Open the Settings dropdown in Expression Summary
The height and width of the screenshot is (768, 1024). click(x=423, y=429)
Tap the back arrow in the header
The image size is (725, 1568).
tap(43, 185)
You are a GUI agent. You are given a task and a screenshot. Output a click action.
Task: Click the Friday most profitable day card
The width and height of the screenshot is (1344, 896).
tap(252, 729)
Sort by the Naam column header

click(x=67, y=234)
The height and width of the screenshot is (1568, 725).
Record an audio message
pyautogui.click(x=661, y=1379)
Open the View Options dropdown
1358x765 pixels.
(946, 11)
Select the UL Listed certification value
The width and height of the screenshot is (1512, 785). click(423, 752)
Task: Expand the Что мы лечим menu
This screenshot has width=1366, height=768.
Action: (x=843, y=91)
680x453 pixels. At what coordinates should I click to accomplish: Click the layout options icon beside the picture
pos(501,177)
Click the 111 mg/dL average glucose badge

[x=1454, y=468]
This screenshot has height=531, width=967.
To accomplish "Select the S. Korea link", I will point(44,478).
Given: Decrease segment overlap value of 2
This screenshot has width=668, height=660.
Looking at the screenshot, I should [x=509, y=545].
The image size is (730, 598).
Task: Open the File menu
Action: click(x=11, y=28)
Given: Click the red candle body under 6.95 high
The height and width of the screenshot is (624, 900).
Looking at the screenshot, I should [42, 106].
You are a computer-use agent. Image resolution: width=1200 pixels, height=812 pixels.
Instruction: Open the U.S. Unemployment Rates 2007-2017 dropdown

━━━━━━━━━━━━━━━━━━━━

• [Work instruction] Whenever the string "agent" shows up in a line of the records, copy that line.

• [Answer for the task]
You are a GUI agent. You are given a task and a screenshot. Output a click action.
You are a computer-use agent. Image resolution: width=1200 pixels, height=812 pixels.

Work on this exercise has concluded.